After a big feast, the bones of whatever animal was consumed can be gathered and boiled down for soup. Elections are a feast of sorts, if you prefer blather to meat, and it’s customary to make some kind of broth from the whole experience.
Why bother? Those of us who are “into it” love to analyze trends and learn whatever we can along the way. The next election will be shaped by these lessons more than anything else. And if we’ve learned one thing in this deeply divided America, it’s that election season is pretty much forever.
First, let’s start with my predictions. I don’t have any reason to be embarrassed, except I thought that the Democrats would lose a few Senate seats rather than gain. The Republican loss of 8 US House seats was pretty weak, showing thin coattails for Obama – something the party is criticizing him for. But the rest went about as I predicted.
The most surprising thing? A year ago everyone expected the “Citizens United” ruling to be influence the election more than anything else. While it did unleash $380M in independent expenditures for Romney (nearly $6 per vote obtained) it appears to have been an utter waste. Perhaps the Supreme Court was on to something when they unleashed this beast – the best defense against excessive election spending might be a very jaded electorate.
Overall, about $43 per vote was spent on this bad boy. Did you get your money’s worth?
Much has been made about Nate Silver, the guy who used actual math. There’s no point in going over this again, except that everyone who either doubted him or was surprised by the result should simply get out of politics and/or be fired as a pundit.
Democrats feel a need to celebrate this big win, but that seems very wrong. At a national level, what we did was hold even. The only reason people feel like it was a big win is that the “other side” bleated constantly how we would lose. Celebrating too much now makes it look like somewhere deep down inside we believed them – a mistake we should at the very least not be proud of. Let’s be happy but hungry for actual progress, please. There’s a lot more to do.

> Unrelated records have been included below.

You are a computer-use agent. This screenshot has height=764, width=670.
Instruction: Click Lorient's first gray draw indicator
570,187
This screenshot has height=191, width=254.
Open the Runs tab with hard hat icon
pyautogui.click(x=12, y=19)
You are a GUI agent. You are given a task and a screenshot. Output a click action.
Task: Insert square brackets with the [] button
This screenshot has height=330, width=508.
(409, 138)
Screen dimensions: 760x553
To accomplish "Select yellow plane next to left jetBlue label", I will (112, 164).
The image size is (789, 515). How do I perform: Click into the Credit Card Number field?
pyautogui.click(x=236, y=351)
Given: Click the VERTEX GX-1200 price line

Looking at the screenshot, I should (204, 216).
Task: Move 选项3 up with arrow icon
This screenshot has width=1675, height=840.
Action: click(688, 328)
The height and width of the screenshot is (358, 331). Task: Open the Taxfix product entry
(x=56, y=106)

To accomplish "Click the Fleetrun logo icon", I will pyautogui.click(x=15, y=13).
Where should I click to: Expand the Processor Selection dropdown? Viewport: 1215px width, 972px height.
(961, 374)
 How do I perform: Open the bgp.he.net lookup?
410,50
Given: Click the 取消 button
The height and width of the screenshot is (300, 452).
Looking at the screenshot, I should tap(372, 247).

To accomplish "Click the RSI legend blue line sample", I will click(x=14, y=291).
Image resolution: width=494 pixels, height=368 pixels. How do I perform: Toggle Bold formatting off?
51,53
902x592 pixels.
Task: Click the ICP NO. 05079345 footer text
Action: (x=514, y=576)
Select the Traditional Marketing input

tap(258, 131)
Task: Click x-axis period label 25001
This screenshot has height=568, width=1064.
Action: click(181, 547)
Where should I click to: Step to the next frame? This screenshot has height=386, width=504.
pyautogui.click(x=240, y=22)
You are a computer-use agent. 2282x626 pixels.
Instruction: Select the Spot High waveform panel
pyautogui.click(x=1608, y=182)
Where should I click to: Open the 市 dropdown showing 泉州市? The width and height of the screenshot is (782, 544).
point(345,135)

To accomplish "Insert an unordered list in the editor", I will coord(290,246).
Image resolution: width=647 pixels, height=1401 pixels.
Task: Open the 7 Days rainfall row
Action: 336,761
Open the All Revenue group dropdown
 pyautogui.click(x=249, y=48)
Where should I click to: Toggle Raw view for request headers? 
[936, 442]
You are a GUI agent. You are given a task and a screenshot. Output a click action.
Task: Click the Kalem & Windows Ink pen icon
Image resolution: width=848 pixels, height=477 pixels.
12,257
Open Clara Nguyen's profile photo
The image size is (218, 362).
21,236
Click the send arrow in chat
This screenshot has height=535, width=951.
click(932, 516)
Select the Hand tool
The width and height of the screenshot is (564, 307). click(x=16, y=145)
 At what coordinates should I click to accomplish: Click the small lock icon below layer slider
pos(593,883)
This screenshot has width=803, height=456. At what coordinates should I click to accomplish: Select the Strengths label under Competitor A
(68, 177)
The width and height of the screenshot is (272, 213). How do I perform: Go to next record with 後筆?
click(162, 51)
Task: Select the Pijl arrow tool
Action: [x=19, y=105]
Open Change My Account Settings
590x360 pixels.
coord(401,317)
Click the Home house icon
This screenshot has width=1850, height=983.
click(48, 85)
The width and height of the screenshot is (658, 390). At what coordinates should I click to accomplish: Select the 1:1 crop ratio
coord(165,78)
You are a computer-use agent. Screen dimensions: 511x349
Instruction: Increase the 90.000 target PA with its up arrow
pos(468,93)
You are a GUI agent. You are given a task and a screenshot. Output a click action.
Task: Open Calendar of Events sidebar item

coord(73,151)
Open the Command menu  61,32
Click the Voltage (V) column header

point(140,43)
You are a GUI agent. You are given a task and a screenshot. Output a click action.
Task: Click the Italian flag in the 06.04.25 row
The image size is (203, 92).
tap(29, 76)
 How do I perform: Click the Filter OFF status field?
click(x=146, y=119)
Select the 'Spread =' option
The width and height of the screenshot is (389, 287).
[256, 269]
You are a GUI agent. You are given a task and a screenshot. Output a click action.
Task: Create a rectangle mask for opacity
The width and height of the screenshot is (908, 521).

Here in Minnesota, the DFL controls the House, Senate, and Governor’s Office for the first time since Rudy Perpich lost in 1990. What this means is being very carefully considered by the party leaders, who are not giddy nor salivating – but appear to be taking it very seriously. I hope that the spirit of Rudy Perpich comes back. He was a man who had 10 innovative ideas every day, and 1 of them was absolutely brilliant – the problem was figuring out which was the great one. He gave us the “rainy day fund” and had other initiatives like the Office of Waste Management to actually help businesses comply with environmental regulations, not just drop the hammer when they screwed up. Those of us who believe government can be a great force for good have an obligation to reform and reinvigorate it!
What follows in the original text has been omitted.